Pour que l'expertise déploie toute sa valeur et qu'au retour aucun doute ne soit laissé dans l'ombre, pour que ce voyage étrangle toute nostalgie et tout scrupule, il le faudra compréhensif, morcelé sous sa marche simple. La route fuyant tout subterfuge mécanique, et relevant des seuls muscles animaux, devra tour à tour s'étaler droit jusqu'à franchir l'horizon à dix lieues de vue sur la plaine, ou se rompre et strier la montagne de festons et de lacs. Elle s'embourbera dans des marais, passera des rivières à gué, ou bien se desséchera dans les roches. Il ne faut point choisir un climat unique. Il sera bon d'avoir tantôt froid, et si froid dans un vent terrestre, que tout souvenir du chaud et de la brise de mer soit perdu, et tantôt il fera lourdement tiède dans des vallées suantes, si bien que le goût du froid sec soit oublié. Les cours d'eau n'auront pas un seul régime, mais grossiront depuis le torrent ivre et bruyant, toujours ébouriffé de sa chute jusqu'au vaste fleuve qui prolonge sa course très au large dans la mer où il lave sa couleur et dépose ses troubles avec calme. Les provinces traversées seront parfois désertes, et taillées dans un terrain décomposé que dix mille années d'âge n'expliquent pas, et parfois d'autres seront si bien peuplées que la riche terre plus rouge que l'ocre et plus grasse que l'argile s'épuisera plusieurs fois dans l'année à nourrir sa vermine sale, mais pensante, ses laboureurs et ses fonctionnaires. Il sera digne de pousser quelques étapes dans un sol gros de souvenirs antiques, dans une Égypte moins fouillée, moins excavée, moins retournée ; dans une Assyrie plus élégante et moins musclée, dans une Perse moins levantine. D'autres régions seront neuves, sauvages, simples et touffues comme une mêlée de nègres sans histoire, comme un congrès de tribus qui, n'ayant pas encore de noms européens, ne savent même pas celui qu'elles se donnent. Enfin, cette contrée, touchant au pôle par sa tête, suçant par ses racines les fruits doux et ambrés des tropiques, s'étendra d'un grand océan à un grand plateau montagneux. Or, le seul pays étalé sous le ciel, et qui satisfasse à la fois ces propositions paradoxales, balancées, harmonieuses dans leurs extrêmes, est indiscutablement : la Chine.

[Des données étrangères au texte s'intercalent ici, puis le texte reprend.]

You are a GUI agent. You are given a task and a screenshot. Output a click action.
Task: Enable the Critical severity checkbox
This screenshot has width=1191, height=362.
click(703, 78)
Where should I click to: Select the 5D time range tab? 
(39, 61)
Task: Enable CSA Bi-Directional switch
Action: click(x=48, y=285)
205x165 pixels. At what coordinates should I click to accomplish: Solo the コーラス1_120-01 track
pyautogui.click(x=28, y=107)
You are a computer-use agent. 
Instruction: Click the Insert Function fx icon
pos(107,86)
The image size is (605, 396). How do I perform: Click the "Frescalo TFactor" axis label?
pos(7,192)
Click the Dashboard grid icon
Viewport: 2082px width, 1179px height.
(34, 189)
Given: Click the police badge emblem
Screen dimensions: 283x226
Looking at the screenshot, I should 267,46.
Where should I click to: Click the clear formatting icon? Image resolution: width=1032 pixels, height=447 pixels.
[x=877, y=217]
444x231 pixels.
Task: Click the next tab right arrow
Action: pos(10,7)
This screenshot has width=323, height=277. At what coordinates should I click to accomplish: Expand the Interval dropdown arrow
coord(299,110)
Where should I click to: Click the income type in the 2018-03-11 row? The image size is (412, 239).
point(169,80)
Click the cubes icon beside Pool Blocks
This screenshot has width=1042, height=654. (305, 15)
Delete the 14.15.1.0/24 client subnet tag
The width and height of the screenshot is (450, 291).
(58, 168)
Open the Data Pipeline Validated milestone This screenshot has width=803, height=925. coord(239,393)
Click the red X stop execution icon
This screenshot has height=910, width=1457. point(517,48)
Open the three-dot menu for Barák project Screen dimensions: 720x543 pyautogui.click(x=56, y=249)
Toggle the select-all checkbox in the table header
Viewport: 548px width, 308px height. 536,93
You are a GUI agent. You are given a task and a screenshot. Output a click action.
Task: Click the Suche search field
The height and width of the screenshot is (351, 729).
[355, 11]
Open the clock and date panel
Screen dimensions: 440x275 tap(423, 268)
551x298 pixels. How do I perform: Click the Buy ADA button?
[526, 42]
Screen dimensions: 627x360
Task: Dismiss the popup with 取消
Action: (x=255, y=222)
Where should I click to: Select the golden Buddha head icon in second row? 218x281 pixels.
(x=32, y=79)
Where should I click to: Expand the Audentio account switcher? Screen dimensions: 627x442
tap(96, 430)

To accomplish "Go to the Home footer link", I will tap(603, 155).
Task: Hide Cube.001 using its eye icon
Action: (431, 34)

C'est donc à travers la Chine, — grosse impératrice d'Asie, pays du réel réalisé depuis quatre mille ans, — que ce voyage se fera. Mais n'être dupe ni du voyage, ni du pays, ni du quotidien pittoresque, ni de soi ! La mise en route et les gestes et les cris au départ, et l'avancée, les porteurs, les chevaux, les mules et les chars, les jonques pansues sur les fleuves, toute la séquelle déployée, auront moins pour but de me porter vers le but que de faire incessamment éclater ce débat, doute fervent et pénétrant qui, pour la seconde fois, se propose : l'Imaginaire déchoit-il ou se renforce quand on le confronte au Réel ?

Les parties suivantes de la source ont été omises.